Answer: yes, we include a new figure showing design of the bimodal cavity (Fig. 2 in the updated manuscript) and B1 field distribution in it. Figure caption is added as following: Figure 2: Bimodal TE103 resonator. On the left: 1 – input port with coupling iris 2.2 mm diameter, 2 – quartz rod 1 mm diameter for input mode frequency tuning; 3 – teflon tube 4mm OD / 3 mm ID for resonator protection against impurities; 4 – quartz sample tube 2.8 mm OD; 5 - quartz rod 1.5 mm diameter for output mode frequency tuning; 6- output port with coupling iris 3 mm diameter. Input and output ports have 7.4 × 3.7 mm cross-sections. 3D model of the structure is included in SI (Supplementary Information). On the right: microwave B₁ field distribution along the cavity is demonstrating the decoupling between input and output ports (simulated by CST Suite).

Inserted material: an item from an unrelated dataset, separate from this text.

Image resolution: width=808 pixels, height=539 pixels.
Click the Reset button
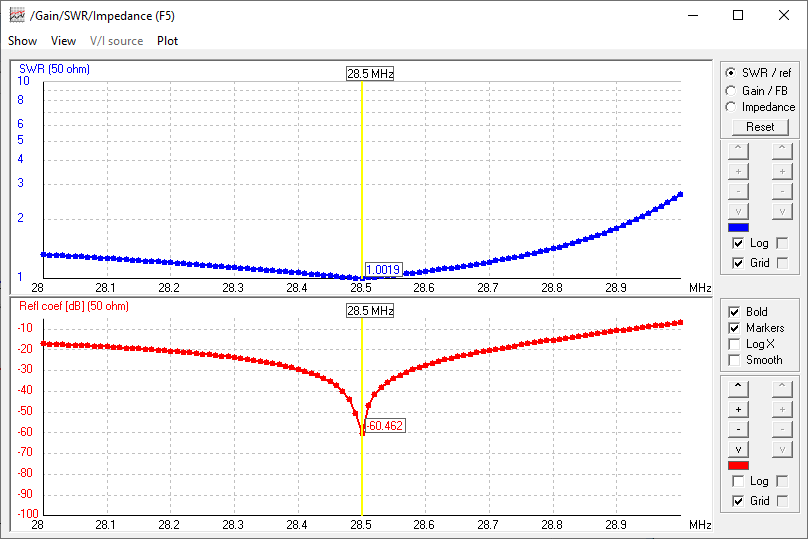click(760, 127)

• It is not clear how the cavity is coupled to the rest of the spectrometer. Is an iris (or two) used to match the coupling to the waveguide? This needs further explanation.

Answer: The cavity has two irises indicated by pos. 1 and pos. 6 to match the coupling to the waveguides as shown in the new fig. 2 with dimensions described in the figure caption shown above in the previous answer.

• The authors mention tuning paddles in several places. However, no further details are given. It is not clear, how the frequency was adjusted (Figure 3). Also, there seem to be a lot of standing waves in traces a) and b) and the authors should comment on the origin.

Answer: No, the cavity has no tuning paddles that we indicated in the line #103 of the updated manuscript, which is a major limitation to reach decoupling better than 50 dB. However, we plan to introduce some paddles in the future (see the text in the line #201) to increase the isolation between ports. The cavity has independent frequency tuning for input and output modes by means of adjustable quartz rods indicated by pos. 2 and pos. 5 in the new fig. 2. Standing waves in traces a) and b) arise from long UT 141 coaxial cables with SMA connectors which are needed to connect the probehead to the network analyzer. The corresponding information has been added in the line #122.

• The experimental results given on page 6 in Figure 4 and the 2^nd to last paragraph should be summarized in a table. Furthermore, the authors should give the calculated SN ratios for the different configurations under investigation (and whether peak amplitude or area under the echo is used). For visibility, it would be beneficial to base line correct the traces. The authors should also comment on the width of the echoes, which clearly are different.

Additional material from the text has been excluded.